上空ではぎらぎらと太陽が光り、地上では人が蟻の様に所狭しと闊歩している。
広くて狭いこの街には、様々な人種の者がいた。
光と闇の境界線は曖昧になり、たとえ表舞台にいる人間といえども簡単に裏社会へ、のめり込める。最初は仄暗い闇夜。だが、踏み込めば踏み込むほど闇は暗さを増していき、最後には自分の輪郭すらわからないような暗黒になる。
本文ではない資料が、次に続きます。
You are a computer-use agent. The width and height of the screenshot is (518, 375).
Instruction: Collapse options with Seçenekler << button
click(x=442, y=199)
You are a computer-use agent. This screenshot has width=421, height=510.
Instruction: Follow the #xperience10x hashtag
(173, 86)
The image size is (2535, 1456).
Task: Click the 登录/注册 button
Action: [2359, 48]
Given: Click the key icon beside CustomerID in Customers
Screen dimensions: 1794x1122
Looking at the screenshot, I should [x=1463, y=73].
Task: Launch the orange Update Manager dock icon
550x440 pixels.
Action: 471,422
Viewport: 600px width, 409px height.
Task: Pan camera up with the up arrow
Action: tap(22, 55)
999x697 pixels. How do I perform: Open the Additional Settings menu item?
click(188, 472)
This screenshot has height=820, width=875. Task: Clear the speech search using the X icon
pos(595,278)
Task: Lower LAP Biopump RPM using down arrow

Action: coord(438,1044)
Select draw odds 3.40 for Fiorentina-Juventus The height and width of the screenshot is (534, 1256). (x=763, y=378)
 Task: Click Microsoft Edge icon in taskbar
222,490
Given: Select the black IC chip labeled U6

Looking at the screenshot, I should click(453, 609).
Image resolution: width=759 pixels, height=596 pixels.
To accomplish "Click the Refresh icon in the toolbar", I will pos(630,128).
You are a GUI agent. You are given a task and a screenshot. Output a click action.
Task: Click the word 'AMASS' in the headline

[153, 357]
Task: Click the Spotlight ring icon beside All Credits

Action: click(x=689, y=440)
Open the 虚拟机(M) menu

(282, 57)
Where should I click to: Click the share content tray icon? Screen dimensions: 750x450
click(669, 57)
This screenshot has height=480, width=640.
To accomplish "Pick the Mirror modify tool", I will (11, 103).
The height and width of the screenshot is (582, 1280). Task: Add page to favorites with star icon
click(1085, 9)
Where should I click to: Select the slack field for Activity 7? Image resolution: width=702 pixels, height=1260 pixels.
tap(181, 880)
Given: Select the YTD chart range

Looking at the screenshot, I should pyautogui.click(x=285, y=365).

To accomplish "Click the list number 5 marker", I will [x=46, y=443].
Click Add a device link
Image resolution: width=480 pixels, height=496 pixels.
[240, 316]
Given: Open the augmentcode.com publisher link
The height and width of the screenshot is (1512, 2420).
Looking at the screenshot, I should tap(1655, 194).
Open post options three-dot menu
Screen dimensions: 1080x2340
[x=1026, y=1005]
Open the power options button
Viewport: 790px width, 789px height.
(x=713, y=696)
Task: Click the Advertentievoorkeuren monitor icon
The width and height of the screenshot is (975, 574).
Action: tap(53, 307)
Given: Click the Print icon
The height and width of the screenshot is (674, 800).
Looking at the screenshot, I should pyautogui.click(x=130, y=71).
そんな光陰を内包したこの街で、やはり群衆にまぎれた2人の男女。
男は、中肉中背。少し薄くなった頭に、老獪さを備えた顔は、本来の年齢よりも男を年上に見せる。
彼は薄茶の外套を羽織り、女の前を歩いていた。
女は、細長い体つきを強調するタイトなスーツに身を包んでいる。女性にしては背が高く、顔つきは整っているが何分、化粧っけが無かった。
後ろで束ねた黒い長髪を揺らし、男の後を追う。
「タケさーん」
女───佐生拓未は前を歩く男に声をかけた。
「あぁ?」
男───武中正弘はそれに応える。──"応える"というにはあまりにお粗末な返事だが──
「私達、今どこへ向かってるんですか?」
「佐生なぁ。お前ぁ出る時に俺の話、聞いてなかったのか?」
「聞いた気はするんですけど……」
「お前の記憶力の無さは刑事にゃ致命的だぞ」
呆れた様に言った武中に佐生は、へへへと苦笑いした。
武中もつられて笑みをこぼすと、宙を見つめ話し出す。